About this task –
The data follows. Retype every entry exactly.

Top of Extracted material

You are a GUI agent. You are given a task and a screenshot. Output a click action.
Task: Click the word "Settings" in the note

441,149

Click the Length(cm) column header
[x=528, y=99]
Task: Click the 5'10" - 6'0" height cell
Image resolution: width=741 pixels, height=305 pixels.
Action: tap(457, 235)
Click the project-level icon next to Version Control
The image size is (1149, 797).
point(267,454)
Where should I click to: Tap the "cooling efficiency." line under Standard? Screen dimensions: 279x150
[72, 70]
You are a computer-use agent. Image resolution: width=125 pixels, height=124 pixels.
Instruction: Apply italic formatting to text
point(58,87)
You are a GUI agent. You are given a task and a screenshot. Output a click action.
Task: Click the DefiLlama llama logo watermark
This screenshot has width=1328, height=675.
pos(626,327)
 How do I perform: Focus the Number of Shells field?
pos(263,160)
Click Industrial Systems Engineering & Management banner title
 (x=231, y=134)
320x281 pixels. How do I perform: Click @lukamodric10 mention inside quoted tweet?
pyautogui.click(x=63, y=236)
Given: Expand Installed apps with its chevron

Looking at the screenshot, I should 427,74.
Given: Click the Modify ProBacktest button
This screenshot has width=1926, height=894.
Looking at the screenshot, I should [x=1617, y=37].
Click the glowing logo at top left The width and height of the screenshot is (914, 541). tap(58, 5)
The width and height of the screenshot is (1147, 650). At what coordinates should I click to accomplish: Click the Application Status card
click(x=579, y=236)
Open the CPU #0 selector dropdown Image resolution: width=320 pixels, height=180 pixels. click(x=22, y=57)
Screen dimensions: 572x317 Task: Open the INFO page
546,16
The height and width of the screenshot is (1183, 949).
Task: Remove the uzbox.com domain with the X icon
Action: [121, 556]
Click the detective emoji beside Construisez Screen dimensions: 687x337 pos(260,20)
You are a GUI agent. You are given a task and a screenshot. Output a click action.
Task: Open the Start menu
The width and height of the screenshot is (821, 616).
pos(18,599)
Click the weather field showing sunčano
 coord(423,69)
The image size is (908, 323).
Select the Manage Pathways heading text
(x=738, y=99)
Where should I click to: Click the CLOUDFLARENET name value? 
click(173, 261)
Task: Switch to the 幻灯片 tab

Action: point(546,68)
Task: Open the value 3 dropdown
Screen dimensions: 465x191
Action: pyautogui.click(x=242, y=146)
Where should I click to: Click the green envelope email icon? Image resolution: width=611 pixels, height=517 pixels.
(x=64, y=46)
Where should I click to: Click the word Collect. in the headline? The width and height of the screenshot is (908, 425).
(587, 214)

Bottom of Extracted material

Task output –
You are a GUI agent. You are given a task and a screenshot. Output a click action.
Task: Click the word "Settings" in the note

441,149

Click the Length(cm) column header
[x=528, y=99]
Task: Click the 5'10" - 6'0" height cell
Image resolution: width=741 pixels, height=305 pixels.
Action: tap(457, 235)
Click the project-level icon next to Version Control
The image size is (1149, 797).
point(267,454)
Where should I click to: Tap the "cooling efficiency." line under Standard? Screen dimensions: 279x150
[72, 70]
You are a computer-use agent. Image resolution: width=125 pixels, height=124 pixels.
Instruction: Apply italic formatting to text
point(58,87)
You are a GUI agent. You are given a task and a screenshot. Output a click action.
Task: Click the DefiLlama llama logo watermark
This screenshot has width=1328, height=675.
pos(626,327)
 How do I perform: Focus the Number of Shells field?
pos(263,160)
Click Industrial Systems Engineering & Management banner title
 (x=231, y=134)
320x281 pixels. How do I perform: Click @lukamodric10 mention inside quoted tweet?
pyautogui.click(x=63, y=236)
Given: Expand Installed apps with its chevron

Looking at the screenshot, I should 427,74.
Given: Click the Modify ProBacktest button
This screenshot has width=1926, height=894.
Looking at the screenshot, I should [x=1617, y=37].
Click the glowing logo at top left The width and height of the screenshot is (914, 541). tap(58, 5)
The width and height of the screenshot is (1147, 650). At what coordinates should I click to accomplish: Click the Application Status card
click(x=579, y=236)
Open the CPU #0 selector dropdown Image resolution: width=320 pixels, height=180 pixels. click(x=22, y=57)
Screen dimensions: 572x317 Task: Open the INFO page
546,16
The height and width of the screenshot is (1183, 949).
Task: Remove the uzbox.com domain with the X icon
Action: [121, 556]
Click the detective emoji beside Construisez Screen dimensions: 687x337 pos(260,20)
You are a GUI agent. You are given a task and a screenshot. Output a click action.
Task: Open the Start menu
The width and height of the screenshot is (821, 616).
pos(18,599)
Click the weather field showing sunčano
 coord(423,69)
The image size is (908, 323).
Select the Manage Pathways heading text
(x=738, y=99)
Where should I click to: Click the CLOUDFLARENET name value? 
click(173, 261)
Task: Switch to the 幻灯片 tab

Action: point(546,68)
Task: Open the value 3 dropdown
Screen dimensions: 465x191
Action: pyautogui.click(x=242, y=146)
Where should I click to: Click the green envelope email icon? Image resolution: width=611 pixels, height=517 pixels.
(x=64, y=46)
Where should I click to: Click the word Collect. in the headline? The width and height of the screenshot is (908, 425).
(587, 214)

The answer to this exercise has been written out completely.